274 BUMN dan Anak Usaha Dirampingkan, Pemerintah Kuatkan Sinergi Regulasi
Poin Penting
|
JAKARTA, investortrust.id — Pemerintah terus memacu akselerasi efisiensi perusahaan pelat merah. Hingga 31 Juli 2026, sebanyak 274 entitas BUMN beserta anak usahanya resmi ditata melalui skema likuidasi, merger, hingga divestasi.
Langkah agresif ini dikawal langsung oleh Tim Pengawalan Streamlining BUMN yang melibatkan Badan Pengaturan (BP) BUMN, Danantara, Kementerian Hukum, serta Kejaksaan Republik Indonesia.
Guna memastikan proses penataan berjalan cepat tanpa menabrak aturan, tim gabungan menggelar rapat koordinasi intensif pada Kamis (6/8/2026). Pertemuan yang dipimpin oleh Kepala BP BUMN sekaligus COO Danantara, Dony Oskaria, berfokus pada penyempurnaan dan penguatan landasan hukum program streamlining.
Dony menegaskan bahwa perbaikan regulasi menjadi krusial agar aksi korporasi—baik konsolidasi, merger, divestasi, maupun restrukturisasi—memiliki kepastian hukum dan tetap memegang teguh prinsip tata kelola perusahaan yang baik (Good Corporate Governance).
Baca Juga
Danantara Kebut Merger BUMN Asuransi di Bawah IFG, Target Rampung 2026
"Transformasi BUMN membutuhkan kolaborasi lintas lembaga agar setiap langkah yang dijalankan memiliki landasan hukum yang kuat dan tata kelola yang baik," ujar Dony dikutip dari akun Instagram resmi BP BUMN, Jumat (7/8/2026).
Rapat strategis tersebut turut dihadiri oleh jajaran pimpinan penegak hukum dan kementerian terkait, di antaranya Jaksa Agung Muda Perdata dan Tata Usaha Negara (Jamdatun) Narendra Jatna, Jaksa Agung Muda Intelijen (Jamintel) Reda Manthovani, serta Wakil Menteri Hukum Edward O.S. Hiariej.

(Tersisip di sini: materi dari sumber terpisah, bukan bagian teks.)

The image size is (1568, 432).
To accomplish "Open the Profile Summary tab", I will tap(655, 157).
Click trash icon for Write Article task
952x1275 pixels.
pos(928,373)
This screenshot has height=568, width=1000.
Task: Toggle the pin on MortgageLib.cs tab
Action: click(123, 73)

Sinergi lintas sektoral ini diharapkan mampu memangkas birokrasi penataan struktur BUMN. Dengan fondasi hukum yang solid, restrukturisasi dinilai dapat berjalan lebih efisien sehingga BUMN mampu meningkatkan daya saing serta memberikan kontribusi lebih optimal bagi pertumbuhan ekonomi nasional.